Start of Block
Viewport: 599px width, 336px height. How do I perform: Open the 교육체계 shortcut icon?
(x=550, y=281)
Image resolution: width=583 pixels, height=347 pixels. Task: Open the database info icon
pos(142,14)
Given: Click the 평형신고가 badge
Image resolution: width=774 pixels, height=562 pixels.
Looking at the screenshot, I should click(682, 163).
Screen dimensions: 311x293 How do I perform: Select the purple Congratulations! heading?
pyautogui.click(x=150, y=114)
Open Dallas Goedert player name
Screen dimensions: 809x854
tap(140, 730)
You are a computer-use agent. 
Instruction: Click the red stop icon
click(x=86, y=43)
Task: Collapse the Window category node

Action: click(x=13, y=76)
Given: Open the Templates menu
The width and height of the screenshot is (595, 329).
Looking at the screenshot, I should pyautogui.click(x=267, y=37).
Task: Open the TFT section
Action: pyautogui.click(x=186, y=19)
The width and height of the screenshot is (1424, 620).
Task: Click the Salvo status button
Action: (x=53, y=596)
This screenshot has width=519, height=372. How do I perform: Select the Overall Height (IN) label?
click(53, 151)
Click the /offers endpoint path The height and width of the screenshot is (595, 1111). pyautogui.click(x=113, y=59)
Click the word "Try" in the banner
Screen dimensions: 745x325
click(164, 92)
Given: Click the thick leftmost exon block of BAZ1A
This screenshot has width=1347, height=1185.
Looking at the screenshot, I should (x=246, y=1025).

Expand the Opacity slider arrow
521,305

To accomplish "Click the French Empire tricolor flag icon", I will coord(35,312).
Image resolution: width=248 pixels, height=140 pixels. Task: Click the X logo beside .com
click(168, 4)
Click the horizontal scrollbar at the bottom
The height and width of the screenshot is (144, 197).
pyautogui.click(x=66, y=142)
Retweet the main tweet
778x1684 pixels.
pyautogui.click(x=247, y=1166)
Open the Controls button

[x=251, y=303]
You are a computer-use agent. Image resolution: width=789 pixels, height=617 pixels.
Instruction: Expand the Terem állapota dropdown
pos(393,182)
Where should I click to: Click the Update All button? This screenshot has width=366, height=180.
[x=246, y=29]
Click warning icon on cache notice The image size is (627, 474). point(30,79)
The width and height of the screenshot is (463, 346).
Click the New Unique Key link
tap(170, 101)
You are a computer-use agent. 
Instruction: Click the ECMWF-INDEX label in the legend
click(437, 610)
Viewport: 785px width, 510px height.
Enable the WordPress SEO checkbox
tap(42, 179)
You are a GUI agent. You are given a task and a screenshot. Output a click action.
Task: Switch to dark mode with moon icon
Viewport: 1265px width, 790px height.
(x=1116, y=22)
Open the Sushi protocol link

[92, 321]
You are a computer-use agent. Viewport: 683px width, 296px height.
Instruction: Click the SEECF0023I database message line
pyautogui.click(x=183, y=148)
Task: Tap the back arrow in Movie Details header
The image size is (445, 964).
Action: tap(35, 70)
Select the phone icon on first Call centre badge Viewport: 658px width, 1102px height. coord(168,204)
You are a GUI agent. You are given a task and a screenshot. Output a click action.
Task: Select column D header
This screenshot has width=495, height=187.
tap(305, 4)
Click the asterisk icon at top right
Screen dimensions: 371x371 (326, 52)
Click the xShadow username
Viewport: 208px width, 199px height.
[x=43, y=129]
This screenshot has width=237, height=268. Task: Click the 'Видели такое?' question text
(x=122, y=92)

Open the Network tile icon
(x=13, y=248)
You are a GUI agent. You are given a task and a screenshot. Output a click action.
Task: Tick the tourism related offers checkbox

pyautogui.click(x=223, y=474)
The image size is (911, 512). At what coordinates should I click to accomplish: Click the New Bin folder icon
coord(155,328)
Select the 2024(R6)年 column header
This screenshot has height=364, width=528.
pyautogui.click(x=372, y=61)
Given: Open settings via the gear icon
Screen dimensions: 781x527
End of Block
WORK TASK:
The answer must be the lines from the one containing "Instruction: Expand the" through the last line of the records, written out exactly; please include nothing more.

ANSWER TO THIS EXERCISE:
Instruction: Expand the Terem állapota dropdown
pos(393,182)
Where should I click to: Click the Update All button? This screenshot has width=366, height=180.
[x=246, y=29]
Click warning icon on cache notice The image size is (627, 474). point(30,79)
The width and height of the screenshot is (463, 346).
Click the New Unique Key link
tap(170, 101)
You are a computer-use agent. 
Instruction: Click the ECMWF-INDEX label in the legend
click(437, 610)
Viewport: 785px width, 510px height.
Enable the WordPress SEO checkbox
tap(42, 179)
You are a GUI agent. You are given a task and a screenshot. Output a click action.
Task: Switch to dark mode with moon icon
Viewport: 1265px width, 790px height.
(x=1116, y=22)
Open the Sushi protocol link

[92, 321]
You are a computer-use agent. Viewport: 683px width, 296px height.
Instruction: Click the SEECF0023I database message line
pyautogui.click(x=183, y=148)
Task: Tap the back arrow in Movie Details header
The image size is (445, 964).
Action: tap(35, 70)
Select the phone icon on first Call centre badge Viewport: 658px width, 1102px height. coord(168,204)
You are a GUI agent. You are given a task and a screenshot. Output a click action.
Task: Select column D header
This screenshot has width=495, height=187.
tap(305, 4)
Click the asterisk icon at top right
Screen dimensions: 371x371 (326, 52)
Click the xShadow username
Viewport: 208px width, 199px height.
[x=43, y=129]
This screenshot has width=237, height=268. Task: Click the 'Видели такое?' question text
(x=122, y=92)

Open the Network tile icon
(x=13, y=248)
You are a GUI agent. You are given a task and a screenshot. Output a click action.
Task: Tick the tourism related offers checkbox

pyautogui.click(x=223, y=474)
The image size is (911, 512). At what coordinates should I click to accomplish: Click the New Bin folder icon
coord(155,328)
Select the 2024(R6)年 column header
This screenshot has height=364, width=528.
pyautogui.click(x=372, y=61)
Given: Open settings via the gear icon
Screen dimensions: 781x527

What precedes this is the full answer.